**Teks Bacaan:**
+++

JAKARTA (Pos Sore) — Kementerian Kehutanan mempermudah proses sertifikasi legalitas kayu (SLK) untuk usaha kayu skala rakyat dengan menerapkan penggunaan dokumen deklarasi mandiri (self declaration).
Sekjen Kemenhut Hadi Daryanto menyatakan kemudahan yang diberikan tidak akan mengurangi kekuatan SLK.
“Kemudahaan yang diberikan yakni terobosan untuk memberi jaminan bagi usaha kayu skala rakyat,” kata dia pada peluncuran Multistakeholder Forestry Programme III, akhir pekan lalu.
Berdasarkan Sistem Verifikasi Legalitas Kayu (SVLK), semua kayu dan produk kayu yang beredar di dalam negeri dan untuk tujuan ekspor wajib memperoleh SLK. Namun usaha kayu skala rakyat banyak yang keberatan karena tingginya biaya sertifikasi.
“Dari kebutuhan kayu nasional sebanyak 49 juta m3, pasokan yang berasal dari hutan rakyat mencapai 23 juta m3 atau mencapai 46%.”
Diungkap Direktur Bina Pengolahan dan Pemasaran Hasil Hutan Kementerian Kehutanan Dwi Sudharto, usaha kayu skala rakyat nantinya bisa menggunakan dokumen self declaration yang diterbitkan secara mandiri dan diakui sebagai bagian dari SVLK.
“Konsekuensinya, industri yang memanfatkan kayu atau produk kayu yang dihasilkan dari usaha skala rakyat memiliki kewajiban untuk melakukan inspeksi berkala,” kata dia.
Dwi menambahkan penggunaan dokumen self declaration sudah diakui menjadi bagian dalam inspeksi sesuai ketentuan ISO (international standardization organization).
Dokumen tersebut juga digunakan dalam proses inspeksi oleh Uni Eropa yang secara ketat menerapkan regulasi produk kayu untuk mencegah masuknya kayu ilegal ke wilayah tersebut.
Ketergantungan industri pengolahan kayu terhadap kayu yang dihasilkan dari hutan rakyat cukup besar, kata dia.

+++

Salin dengan tepat bagian berita tentang sertifikasi legalitas kayu di atas, dari "JAKARTA (Pos Sore)" sampai "tingginya biaya sertifikasi.".

**Catatan yang Diberikan:**

+++

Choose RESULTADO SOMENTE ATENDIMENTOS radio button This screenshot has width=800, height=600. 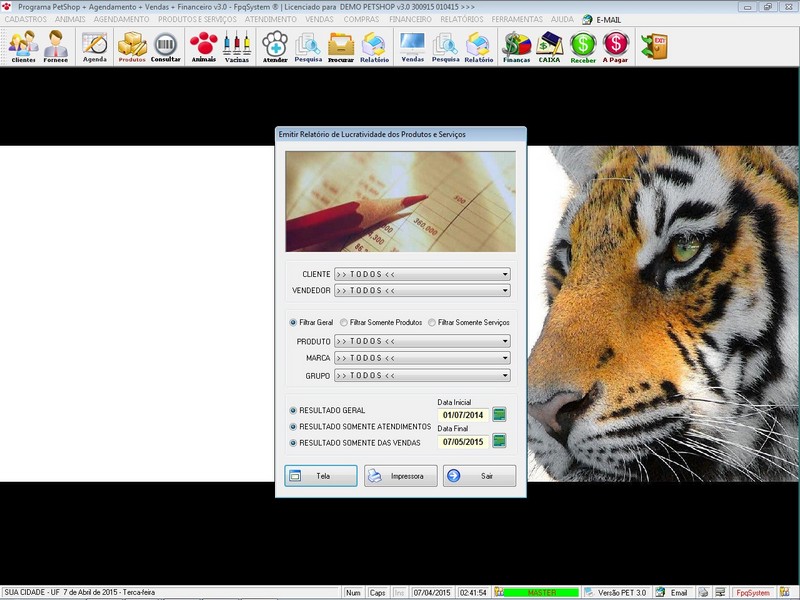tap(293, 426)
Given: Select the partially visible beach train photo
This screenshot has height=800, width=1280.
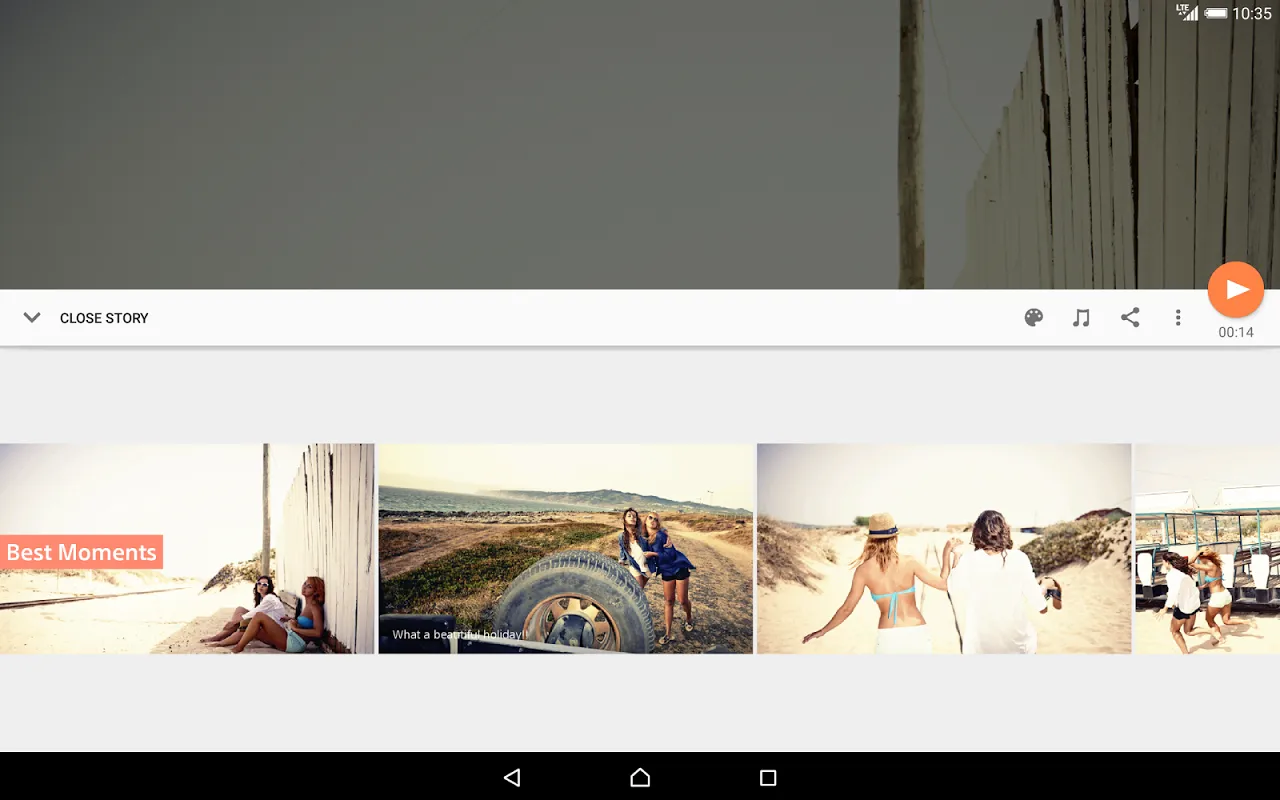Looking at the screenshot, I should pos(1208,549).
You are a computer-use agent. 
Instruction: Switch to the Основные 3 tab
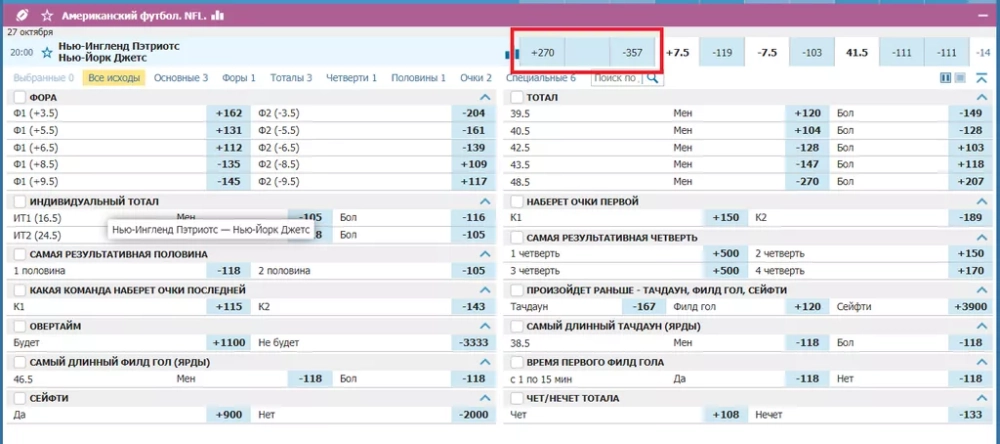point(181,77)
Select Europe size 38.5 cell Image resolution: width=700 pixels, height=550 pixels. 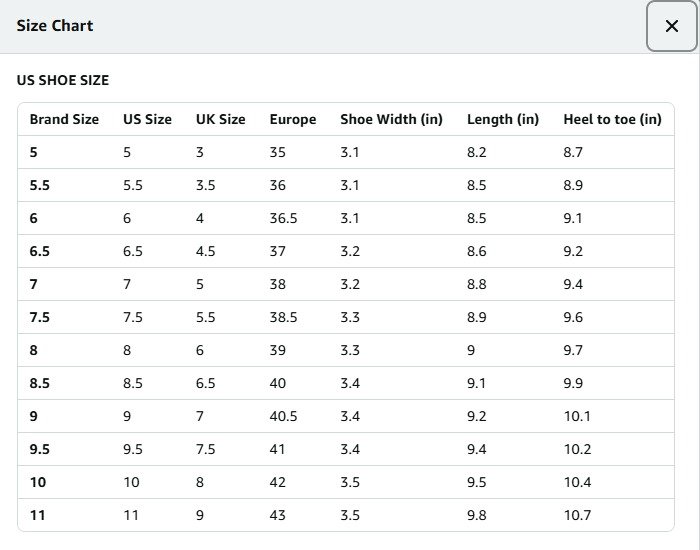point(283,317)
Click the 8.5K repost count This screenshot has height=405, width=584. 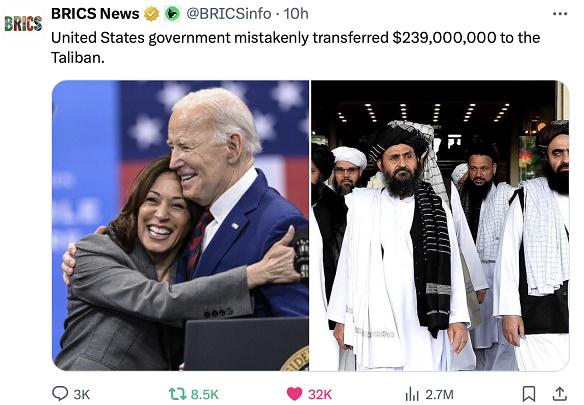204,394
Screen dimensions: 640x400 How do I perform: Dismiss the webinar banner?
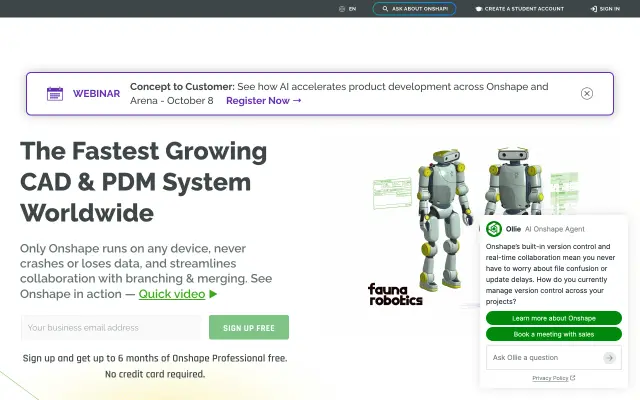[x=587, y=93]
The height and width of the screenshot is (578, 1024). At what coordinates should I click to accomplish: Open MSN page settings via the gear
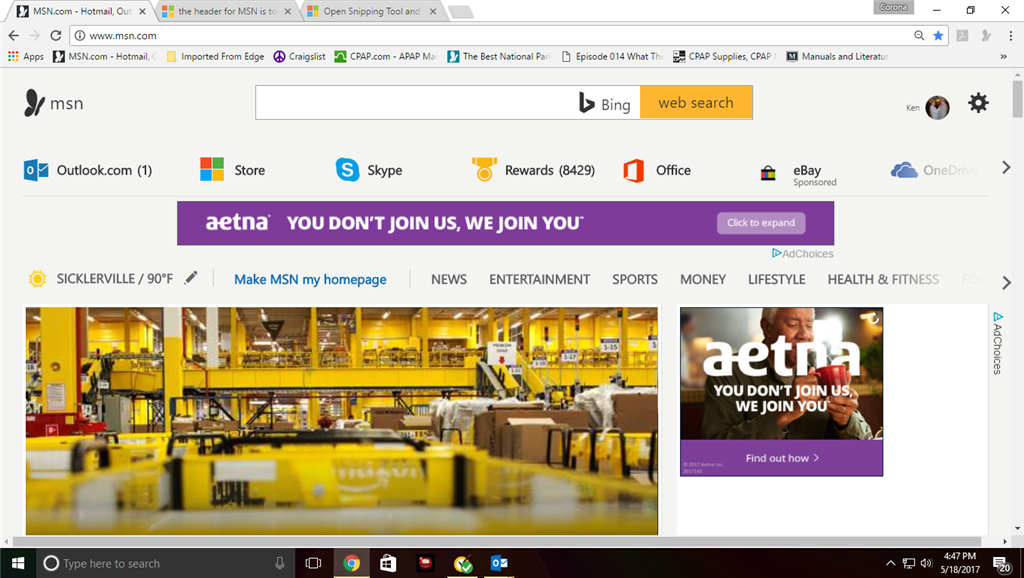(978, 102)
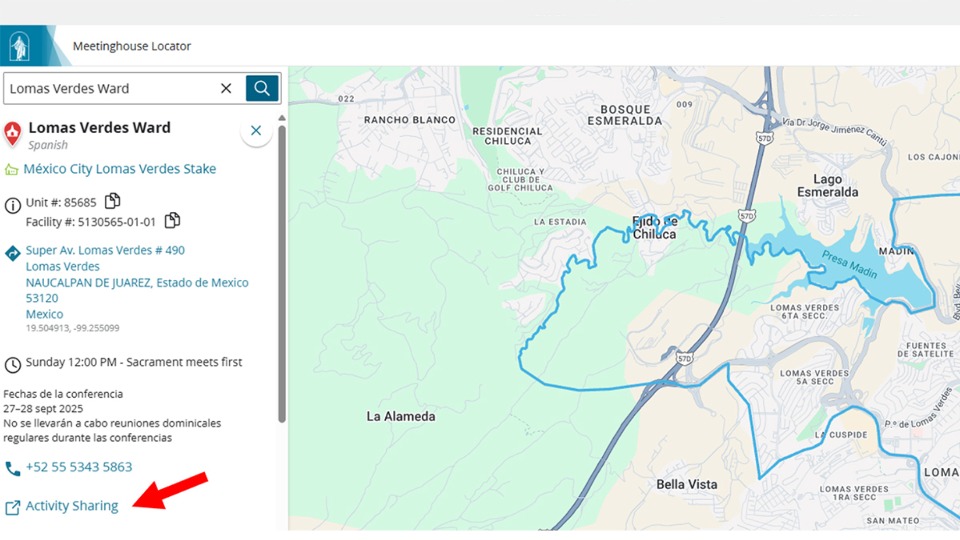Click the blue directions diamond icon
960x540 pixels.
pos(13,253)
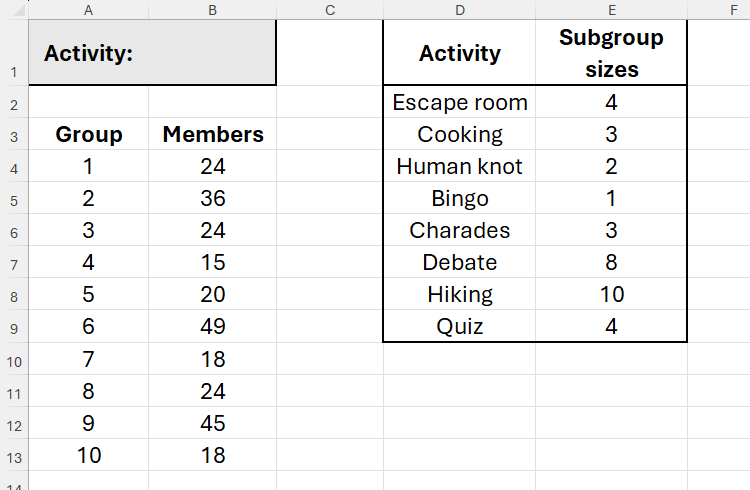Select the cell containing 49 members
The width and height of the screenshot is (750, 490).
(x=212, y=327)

+++

**Hasil Akhir:**
JAKARTA (Pos Sore) — Kementerian Kehutanan mempermudah proses sertifikasi legalitas kayu (SLK) untuk usaha kayu skala rakyat dengan menerapkan penggunaan dokumen deklarasi mandiri (self declaration).
Sekjen Kemenhut Hadi Daryanto menyatakan kemudahan yang diberikan tidak akan mengurangi kekuatan SLK.
“Kemudahaan yang diberikan yakni terobosan untuk memberi jaminan bagi usaha kayu skala rakyat,” kata dia pada peluncuran Multistakeholder Forestry Programme III, akhir pekan lalu.
Berdasarkan Sistem Verifikasi Legalitas Kayu (SVLK), semua kayu dan produk kayu yang beredar di dalam negeri dan untuk tujuan ekspor wajib memperoleh SLK. Namun usaha kayu skala rakyat banyak yang keberatan karena tingginya biaya sertifikasi.